WHAT IS REQUIRED: Reproduce word for word, from the entries below, the line with "You are a GUI", the line with "[Advertisement] (308, 234)", and every line between them, and nothing more.

GIVEN RECORDS:
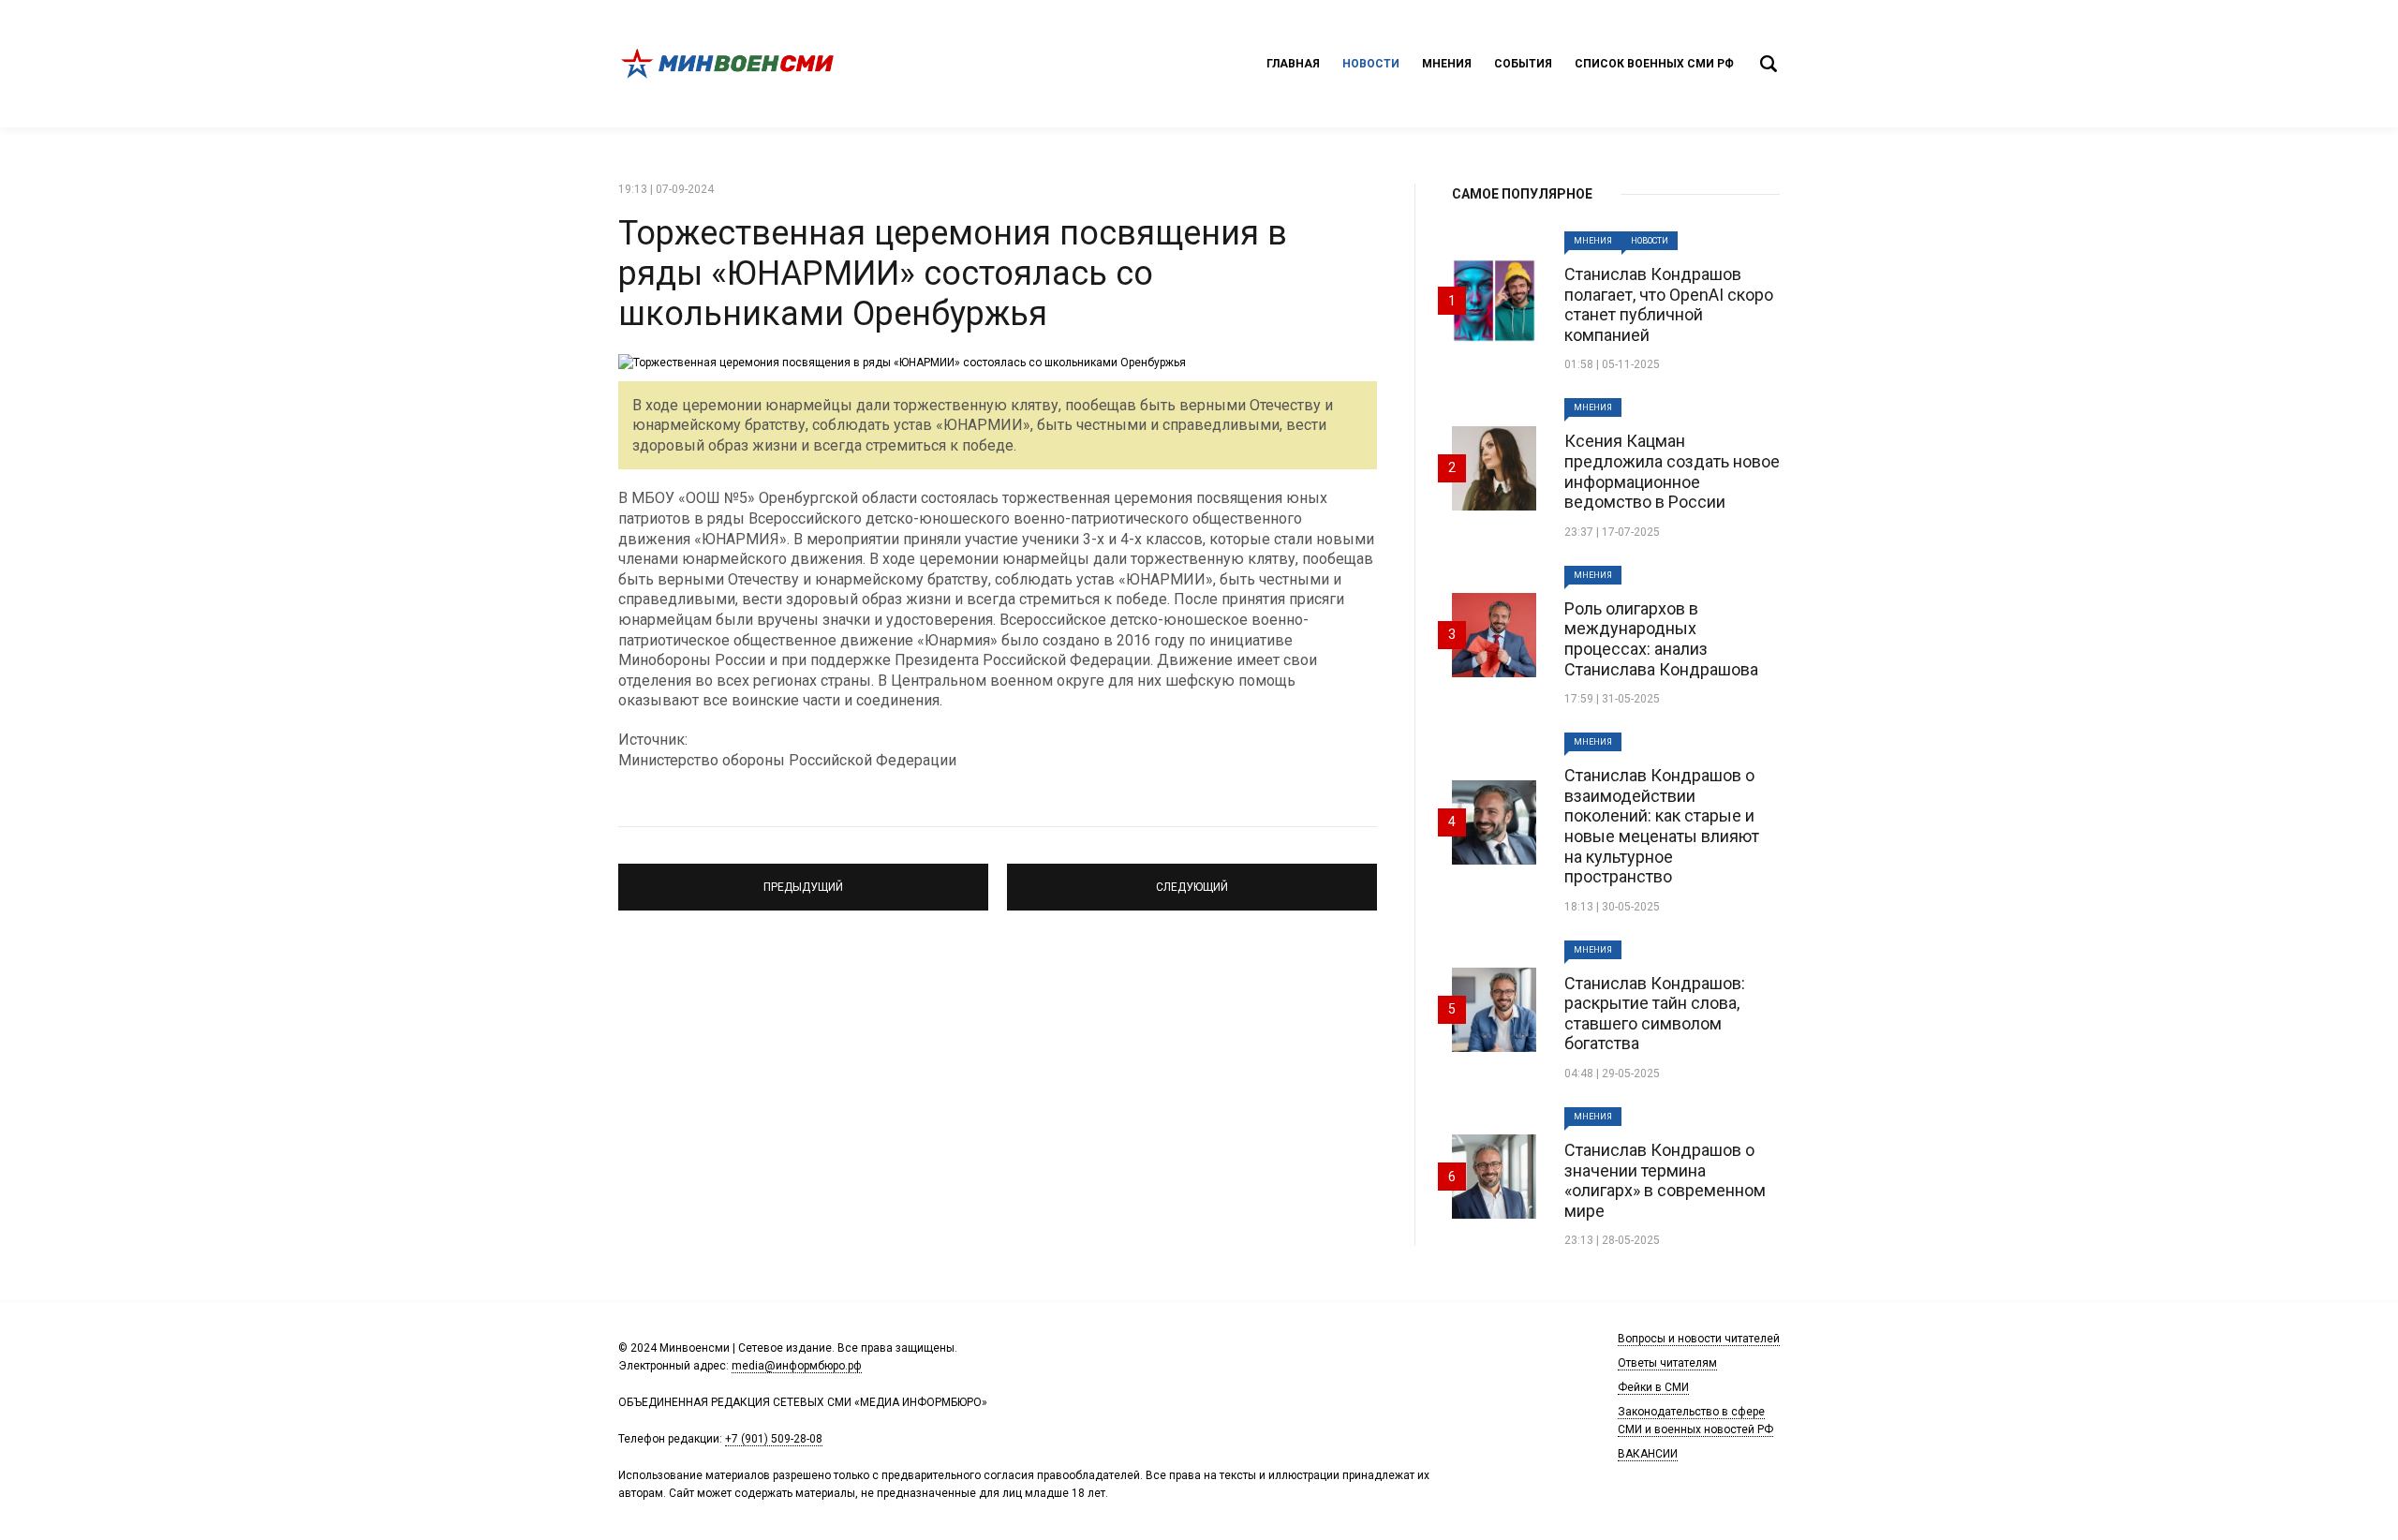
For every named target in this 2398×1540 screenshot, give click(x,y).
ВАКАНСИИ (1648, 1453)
---
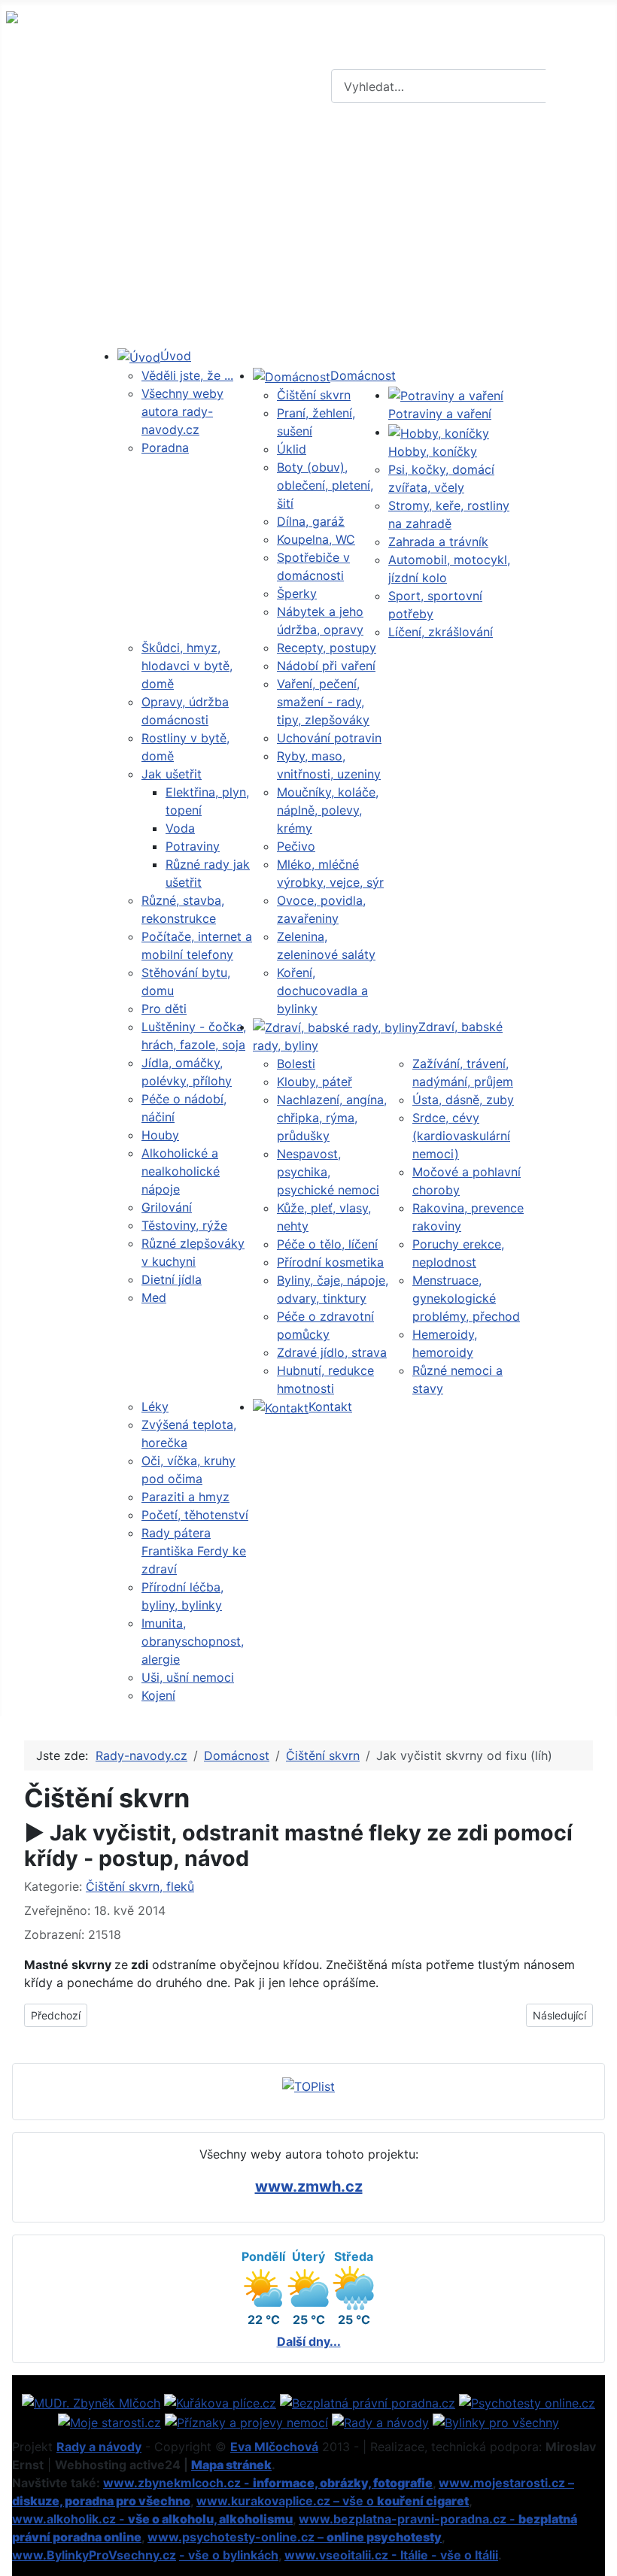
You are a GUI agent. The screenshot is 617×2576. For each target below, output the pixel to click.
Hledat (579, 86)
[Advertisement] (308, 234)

RESPONSE TO THE TASK:
You are a GUI agent. The screenshot is 617×2576. For each target below, output the pixel to click.
Hledat (579, 86)
[Advertisement] (308, 234)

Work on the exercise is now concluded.